Station IDs, variables, and date ranges required to re-download these data are provided in the article’s Supplementary Tables S1–S2.
iButton loggers recorded hourly temperatures inside each hotspot shelter and beneath wooden board analogue retreats. For each day and each site, temperatures were summarised to daily means, daily maxima and minima, and total hours above biologically relevant thermal thresholds (20 °C, 25 °C, 30 °C). All structure-level values were then averaged to produce a single daily site-level value for each variable.

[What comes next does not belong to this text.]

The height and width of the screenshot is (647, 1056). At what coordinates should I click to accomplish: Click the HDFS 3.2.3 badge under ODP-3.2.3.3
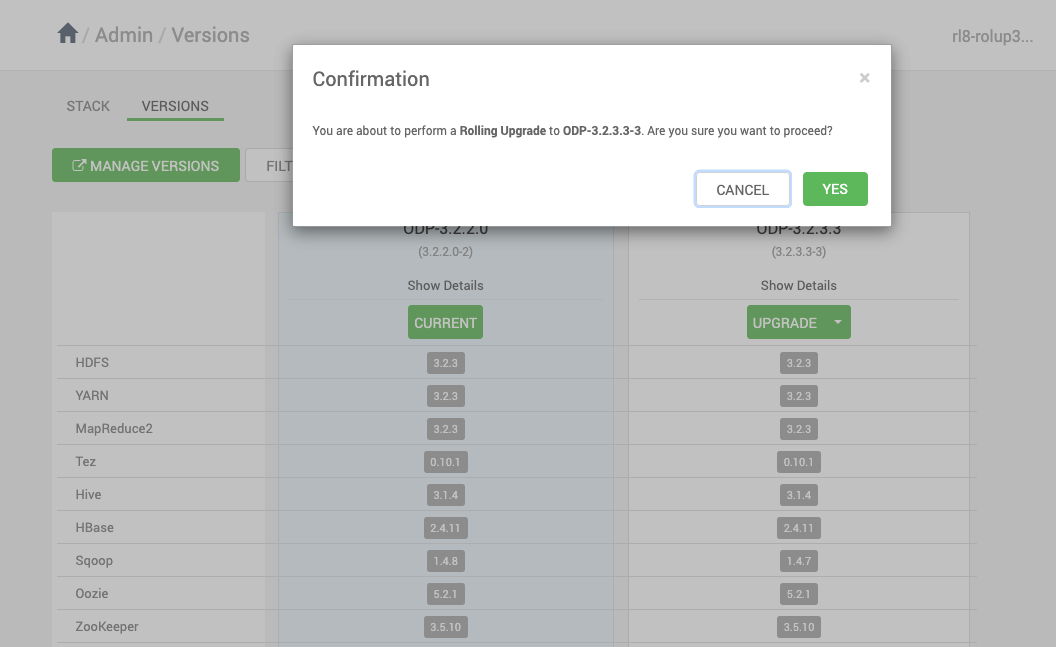798,363
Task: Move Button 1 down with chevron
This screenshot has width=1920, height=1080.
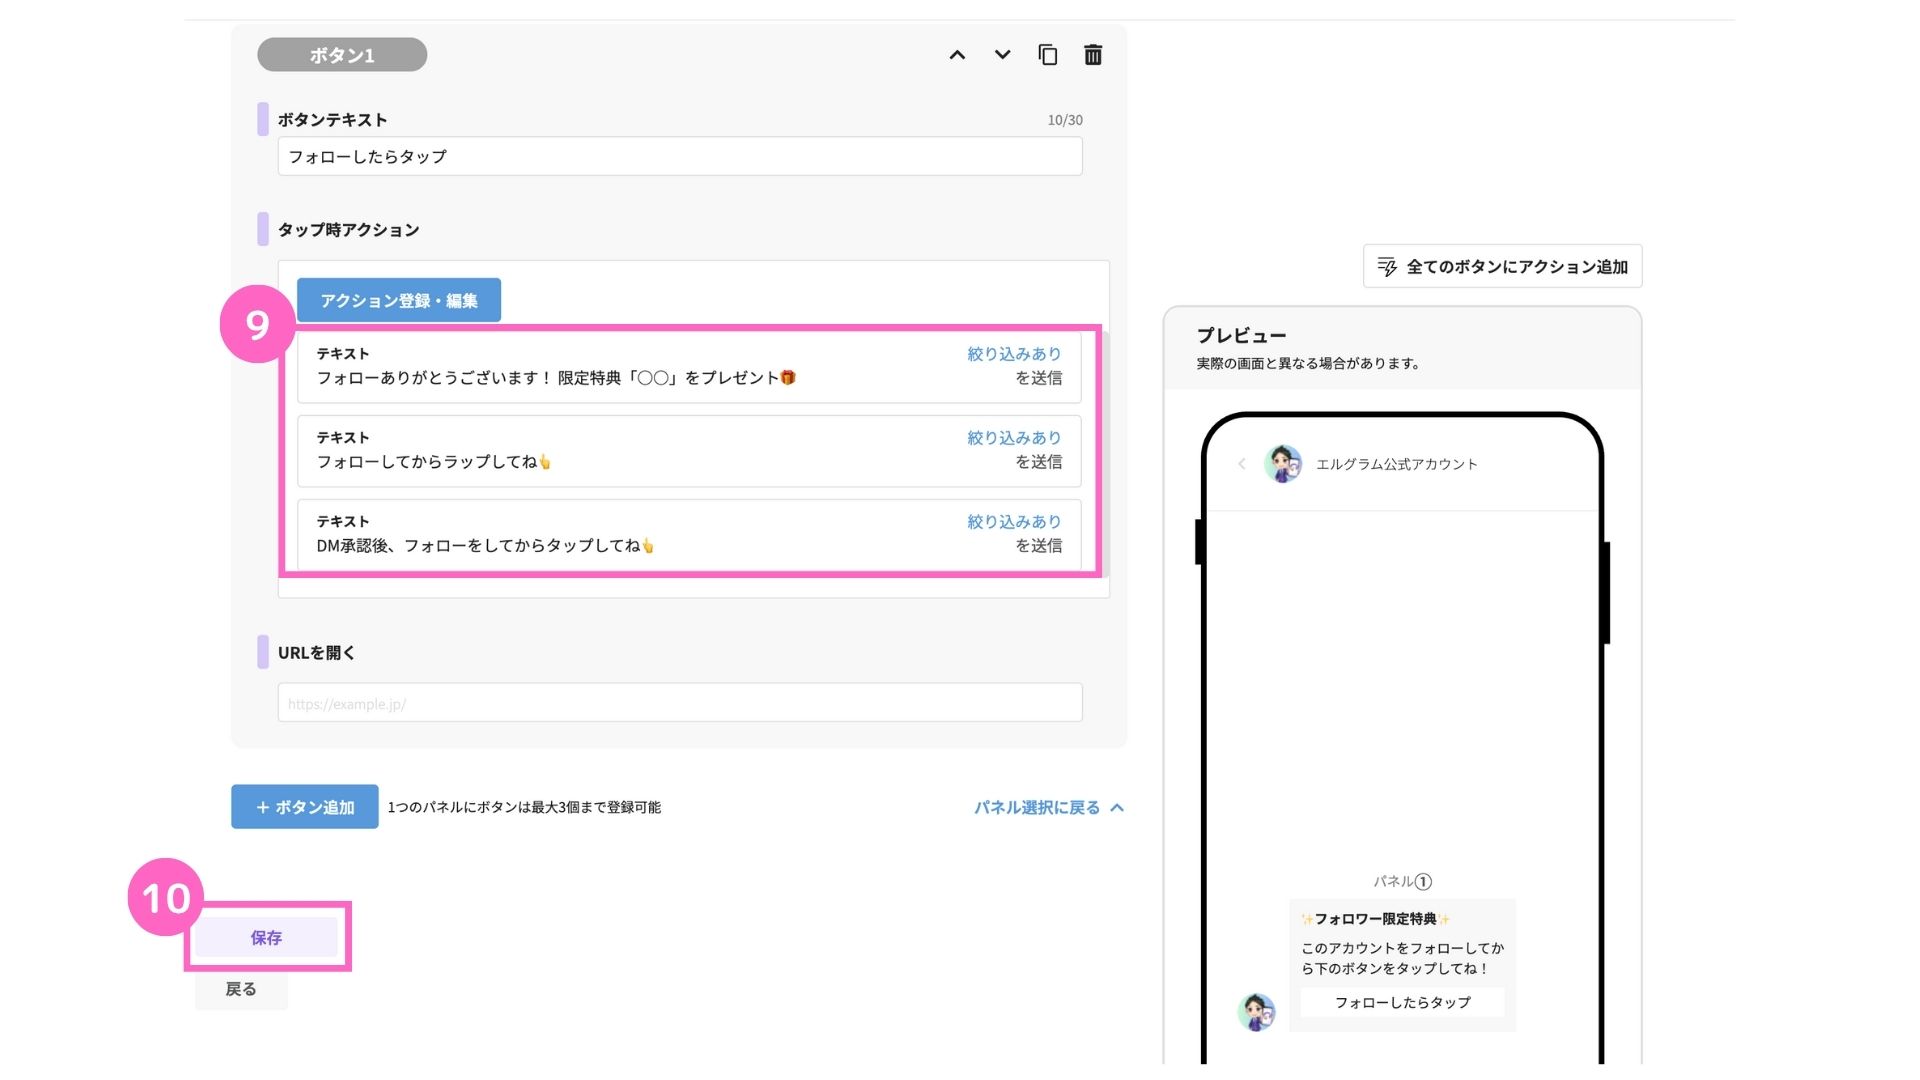Action: pyautogui.click(x=1002, y=55)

These site-level summaries were analysed separately for the Sydney and Werribee trials using generalised least squares (GLS) models with an AR(1) correlation structure to account for temporal autocorrelation among days. Models tested how daily microhabitat temperatures responded to ambient maximum temperature and solar exposure.
Note on derived thermal metrics:
Daily values for hours above thermal thresholds (20 °C, 25 °C, 30 °C) and daily mean/max/min temperatures represent derived summaries calculated from the raw hourly iButton logger records. The underlying raw hourly logger data are not included in this repository but can be provided upon reasonable request.